With a little more than two weeks remaining before the vote, the Better Together campaign will have to redouble its efforts to convince the Scottish that they would imperil their prosperity if they vote to end their 307-year union with England. So far, the "No" side has relied on the fear factor, insisting that a currency union would not be allowed and challenging the SNP's assertion that Scotland would enjoy robust petroleum revenues for many years.

The threats do not appear to be working. Home secretary Teresa May said that border controls could be erected between an independent Scotland and the rest of the U.K., jeopardizing trade, but law and trade experts think such controls would be unlikely. Quoted in Tuesday's Guardian, Stephen Tierney of Edinburgh University's Centre for Constitutional Law said the U.K. would ask "do we really want the cost of setting up those controls when there is so much convenience, when there is so much in Scottish-English traffic?"

The far bigger issues are the North Sea and the possible exodus of employers.

The North Sea is in decline. Between 1999 and 2010, production on the U.K. side fell on average 6 per cent a year. Since 2010 alone, production is down 40 per cent and is now running about 1.4-million barrels a day. The SNP expects the North Sea to produce at least £35-billion in oil tax revenue between now and the 2017-18 fiscal year, but Britain's independent Office of Budget Responsibility puts the figure at only £18.8-billion.

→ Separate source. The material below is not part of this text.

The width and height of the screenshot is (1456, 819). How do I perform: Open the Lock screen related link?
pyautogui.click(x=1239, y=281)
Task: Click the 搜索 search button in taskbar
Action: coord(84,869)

The chief executive officer of a North Sea oil producer, who did not want to be identified, said the entire industry fears that an independent Scotland would be tempted to treat the North Sea as a cash cow to fund the early years of independence and impose new taxes on producers. If that were to happen, he said, the investment required to keep production from plummeting might go missing. The British government was well aware that the North Sea needed investment but still hiked taxes in 2011, boosting the "supplementary charge" on production to 32 per cent from 20 per cent.

While it is no secret that the North Sea is in irreversible decline, the SNP has not said what industry might replace it once the reserves are tapped out. Scotland's other big industry, financial services, also faces a dubious future. While hundreds of businesses in Scotland have vowed to stay put if Scotland achieves independence, some of the biggest employers are warning that an independent Scotland would pose potentially damaging risks, ranging from ongoing membership in the Euopean Union to the identity of its currency. While Mr. Salmond wants to keep the pound, an independent Scotland may be forced to adopt its own currency or the euro.

A recent letter signed by 130 business leaders, including Douglas Flint, chairman of HSBC, one of the world's biggest banks, said that all these uncertainties would be "bad for business."

The SNP and its supporters have not been swayed by what they see as fear-mongering. They believe that Scotland's ample natural and human resources would keep its living standards intact, or improve them. "We know Scotland can survive as an independent country, because key economic decisions will be made by those who truly understand and care most about our Scotland's distinctive economic needs," Tony Banks, chairman of the pro-independence Business for Scotland, said last week in the Herald of Scotland.